For those undergoing treatment, this can be much more empowering than the idea they can somehow control the ultimate outcome if they fight hard enough.
It is the attitude that gets Barb Rowe-Bennett through each day. The 64-year-old Toronto resident, who has had cancer off and on for nearly 20 years, is in the last stages of palliative care after her breast cancer metastasized, or spread, to her bones and lungs.
The medication she is taking keeps her comfortable and enables her to leave the house, spend time with family and enjoy each day as it comes.
Ms. Rowe-Bennett doesn’t see herself as a “survivor” even though she has managed to outlast the cancer thus far; nor does she feel she has been cursed by bad luck because the disease is still with her.
“I just feel that cancer is an interference in your life, and you have a choice of making it good or bad,” she said. “You can bring yourself down, and it can be the worst of the worst, or you can say ‘I can carry on, I will deal with [it] on a daily basis.’ ”
2 Replies to “Who or what exactly did Mr. Layton do battle with…himself or prostate cancer?”
It would be helpful to hear the alternative suggestions for men who have undergone treatment and been through and had to deal with the after effects. Please replace the word “survivor” with???
To me living with cancer sounds awful whereas, incorrect as it may seem, battling cancer at least conotates a positive approach.
I think this discussion is on the road to be’ never ending’ and we, as adults, have the right to call it as we see it, politically wrong or right!

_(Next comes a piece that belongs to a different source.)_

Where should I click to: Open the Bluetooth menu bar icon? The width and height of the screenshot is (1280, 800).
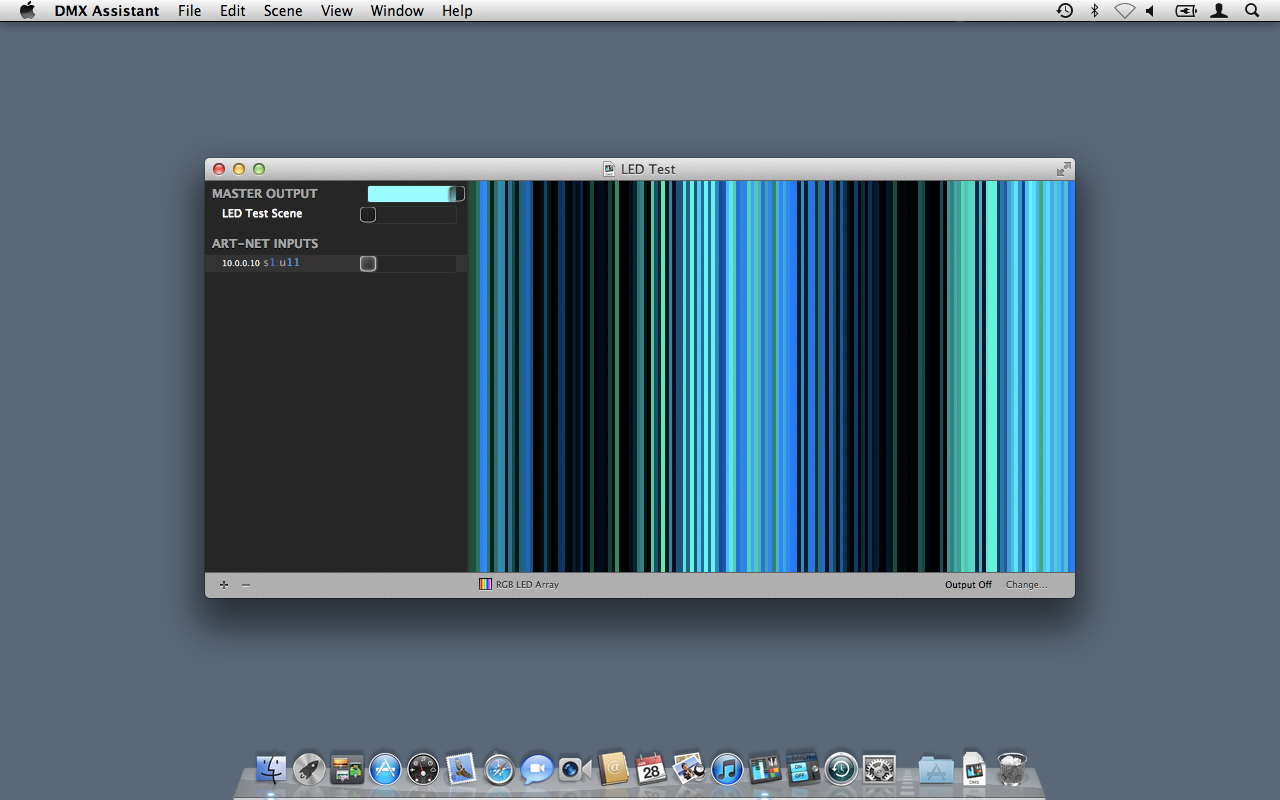tap(1095, 11)

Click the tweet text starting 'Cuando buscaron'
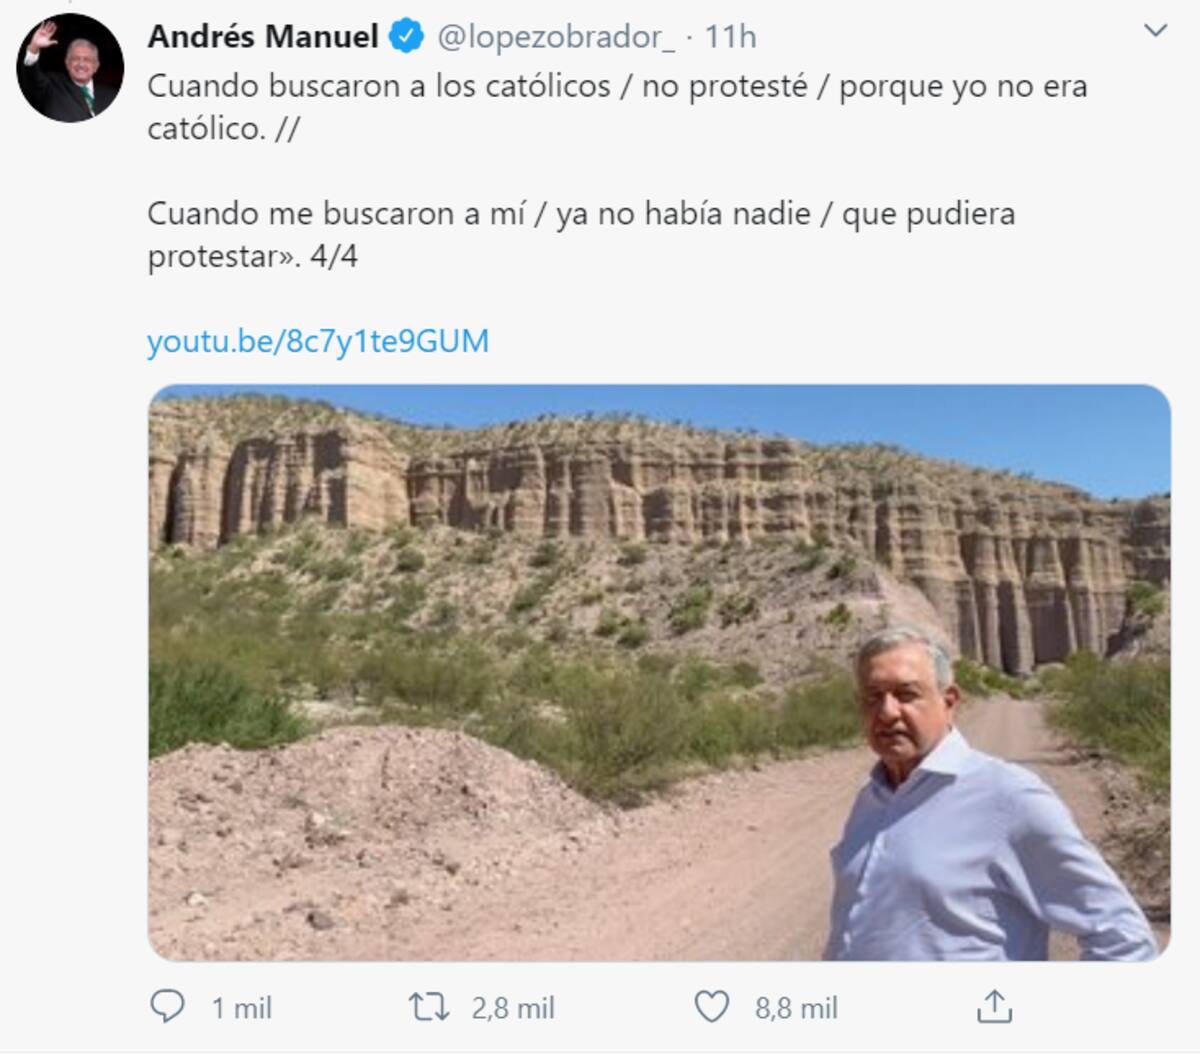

It seems that when these statements of ‘battle’ or ‘survivor’ or whatever it is that is said ABOUT these people with cancer (of which I am one) is just that… What someone says about them. The person themselves: likely doesn’t think of it as a battle. Likely just does what it takes to keep going every day, without much energy spent philosophizing or wordcrafting or smithing. People who talk about it are mainly observers (or sometimes people with) and, it seems, maybe don’t know what else to say. So saying someone is like a warrior is not such a bad thing. A valiant battle is maybe what it seems like to an observer. Not entirely incorrect. Not sure why i even am writing this haha.